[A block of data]
--- start ---

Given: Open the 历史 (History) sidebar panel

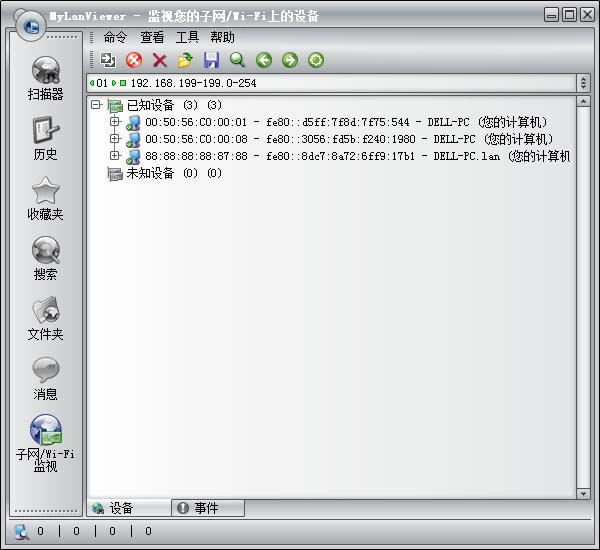Looking at the screenshot, I should (45, 138).
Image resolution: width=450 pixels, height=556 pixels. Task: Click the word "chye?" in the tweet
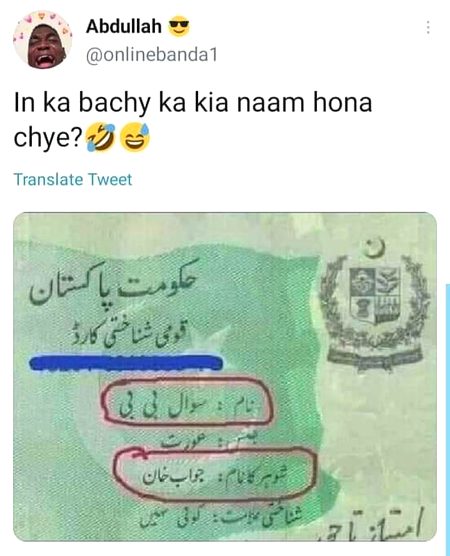(x=48, y=138)
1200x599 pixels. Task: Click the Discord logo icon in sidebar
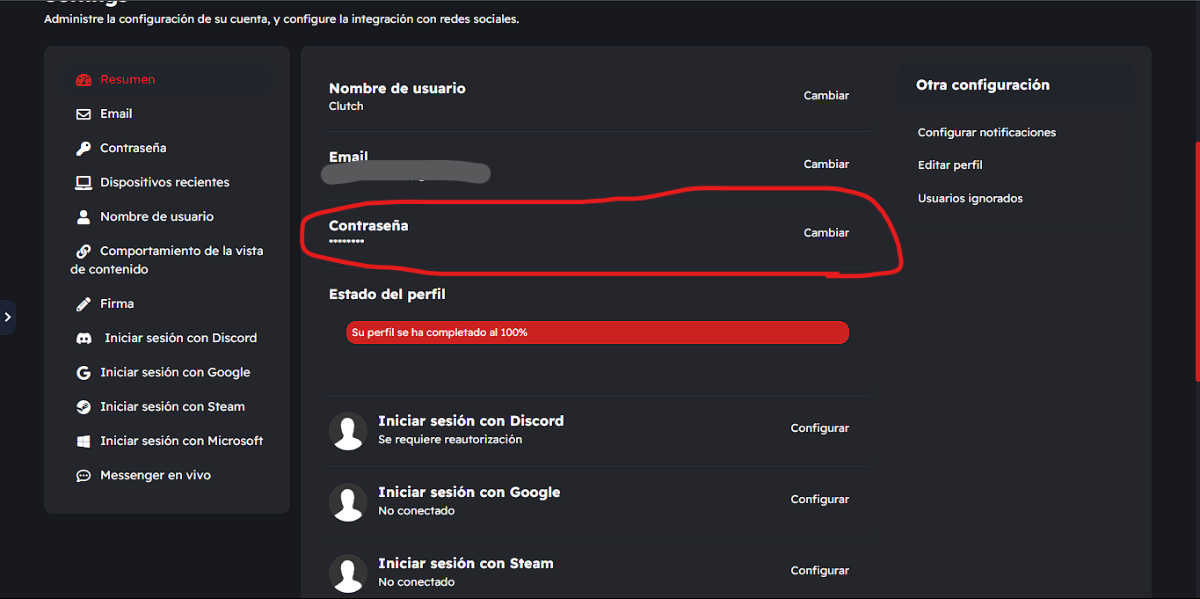(85, 338)
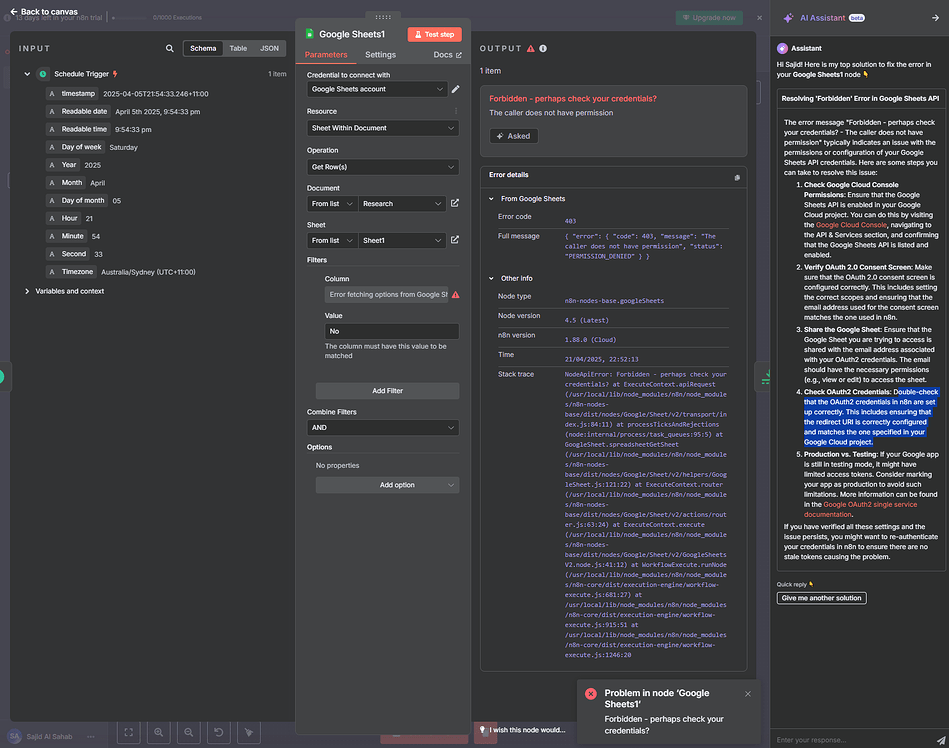Image resolution: width=949 pixels, height=748 pixels.
Task: Expand Variables and context tree item
Action: (x=27, y=291)
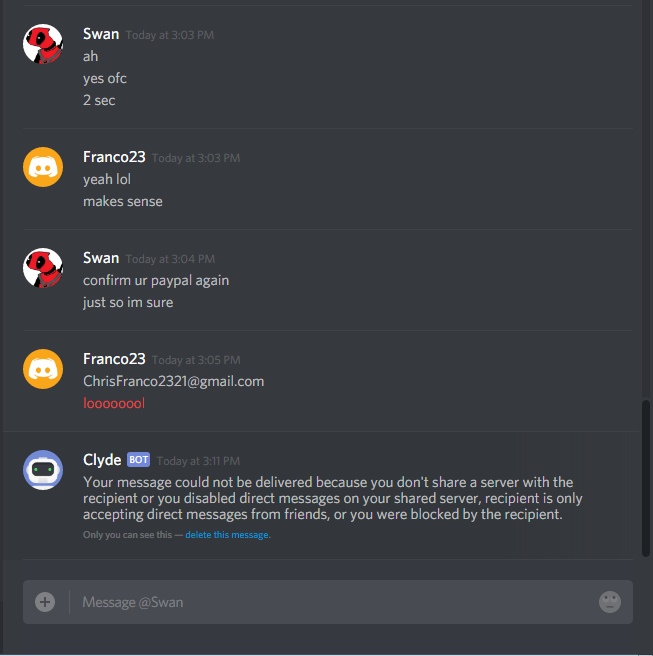Click Clyde's robot avatar
This screenshot has width=653, height=656.
pyautogui.click(x=43, y=470)
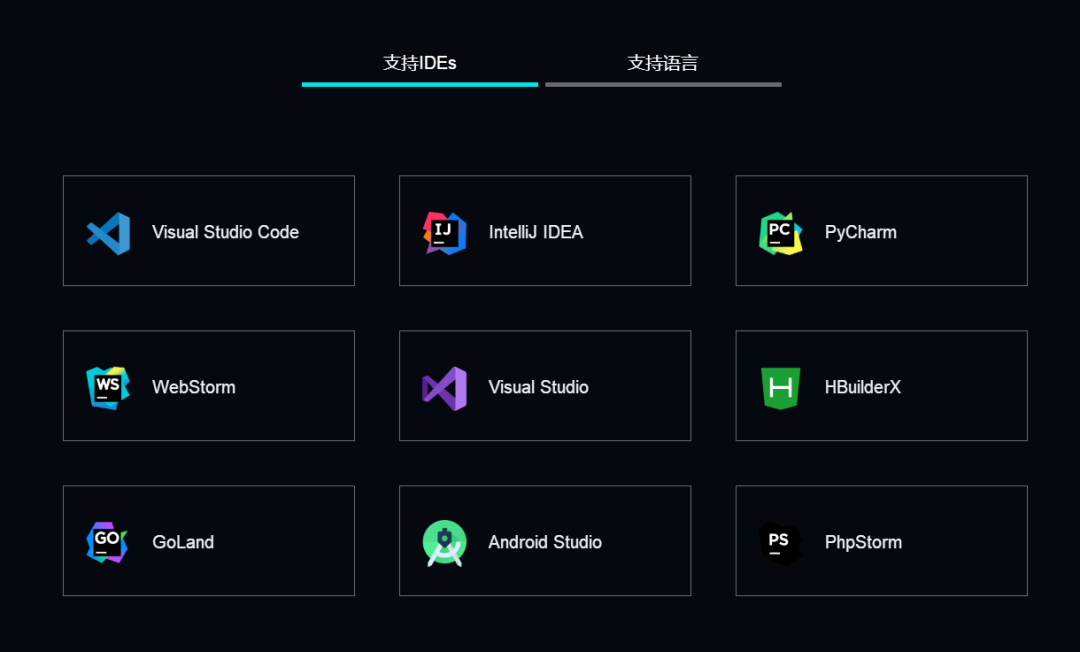Select the Visual Studio card
Viewport: 1080px width, 652px height.
pos(545,386)
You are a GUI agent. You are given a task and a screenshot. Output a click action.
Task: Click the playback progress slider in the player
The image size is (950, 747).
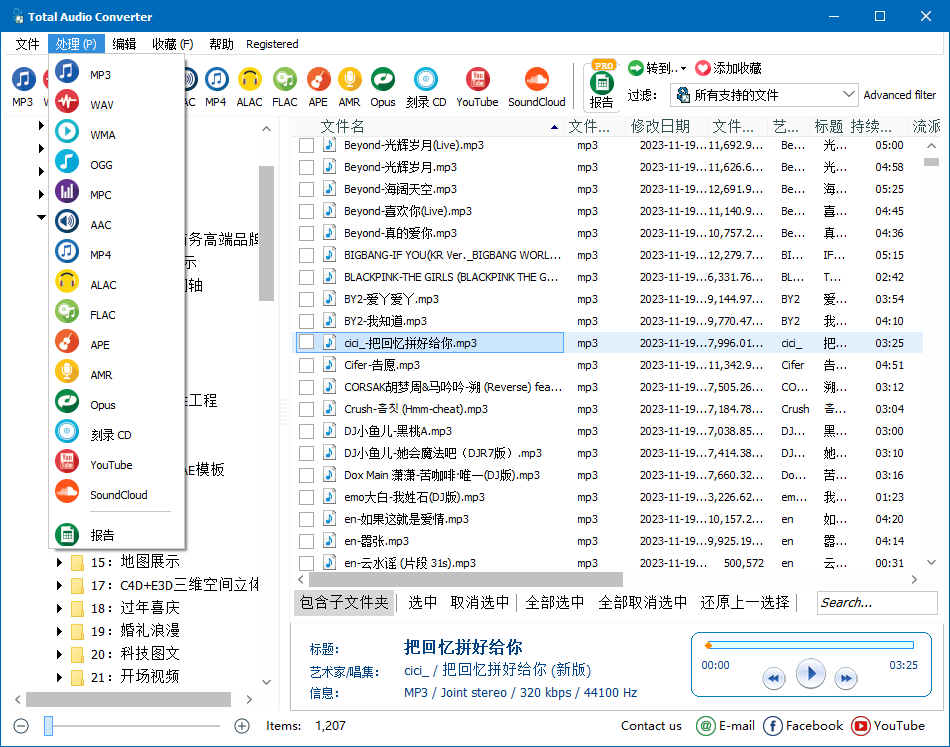tap(810, 645)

--- end ---

WRITTEN EXERCISE.
Duplicate the lines of these records without any changes, leaving out the pictures.

REPLY.
Given: Open the 历史 (History) sidebar panel

Looking at the screenshot, I should (45, 138).
Image resolution: width=450 pixels, height=556 pixels. Task: Click the word "chye?" in the tweet
(x=48, y=138)
1200x599 pixels. Task: Click the Discord logo icon in sidebar
(85, 338)
Image resolution: width=949 pixels, height=748 pixels.
Task: Expand Variables and context tree item
Action: (x=27, y=291)
Click Clyde's robot avatar
This screenshot has width=653, height=656.
pyautogui.click(x=43, y=470)
Select the Visual Studio card
Viewport: 1080px width, 652px height.
pos(545,386)
You are a GUI agent. You are given a task and a screenshot. Output a click action.
Task: Click the playback progress slider in the player
The image size is (950, 747).
tap(810, 645)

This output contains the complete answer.